JAKARTA – Menteri Pendayagunaan Aparatur Negara dan Reformasi Birokrasi (PANRB) Rini Widyantini mengimbau instansi pemerintah memberi fleksibilitas kerja bagi Aparatur Sipil Negara (ASN) yang ingin mengantar anak di hari pertama sekolah.
Imbauan ini tertuang dalam surat Menteri PANRB nomor B/257/M.KT.02/2026 yang diterbitkan pada Jumat (10/7/2026), mengacu pada Peraturan Menteri PANRB No. 4/2025 tentang pelaksanaan tugas kedinasan ASN secara fleksibel.
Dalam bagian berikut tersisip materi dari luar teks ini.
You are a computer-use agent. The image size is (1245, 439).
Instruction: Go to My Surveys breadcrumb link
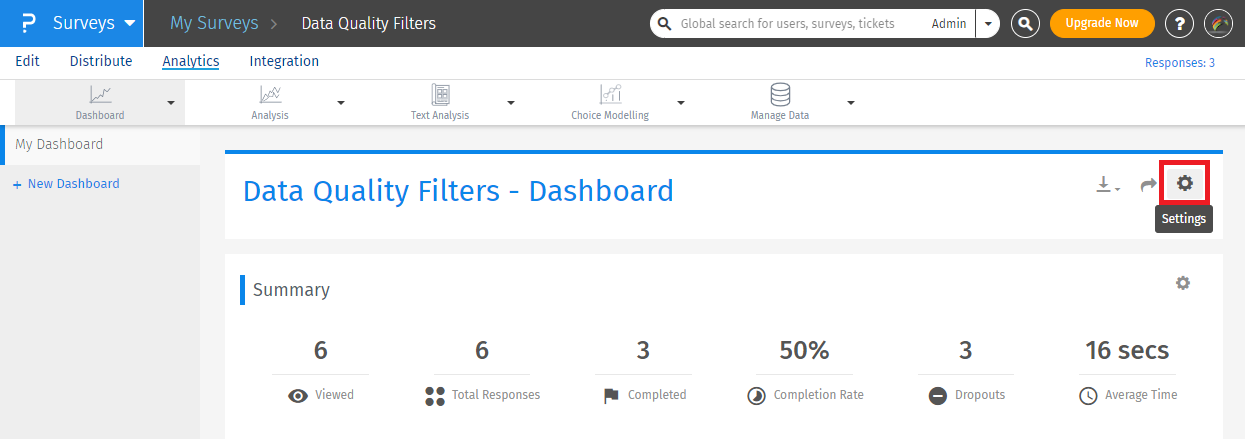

Dalam surat tersebut, Pejabat Pembina Kepegawaian (PPK) diminta memberi kesempatan kepada ASN yang memiliki anak di jenjang PAUD, SD, dan SMP untuk mendampingi anak di hari pertama masuk sekolah. “Penerapan fleksibilitas kerja ini tidak boleh mengurangi kualitas pemerintahan dan pelayanan publik. Justru sebaliknya, kita harapkan melalui kebijakan ini ASN bisa bekerja lebih fokus, adaptif terhadap perkembangan, serta lebih seimbang dalam kehidupan,” ujar Rini, Sabtu (11/7/2026).
Rini menekankan bahwa kebijakan ini sejalan dengan Gerakan Ayah Mengantar Anak di Hari Pertama Sekolah (GAMAS) yang diatur dalam Surat Edaran Menteri Kependudukan dan Pembangunan Keluarga/Kepala BKKBN No. 17/2026. Gerakan tersebut menjadi bagian dari strategi nasional penguatan ketahanan keluarga menuju Indonesia Emas 2045 serta upaya mengatasi fenomena fatherless.
“Kehadiran seorang orang tua dalam tumbuh kembang anak bukan sekadar pelengkap, melainkan pilar penting yang memiliki dampak mendalam dan jangka panjang. Gerakan ini merupakan langkah sederhana namun dapat membawa dampak psikologis untuk mendekatkan kehadiran orang tua terutama ayah pada anak,” tutup Rini.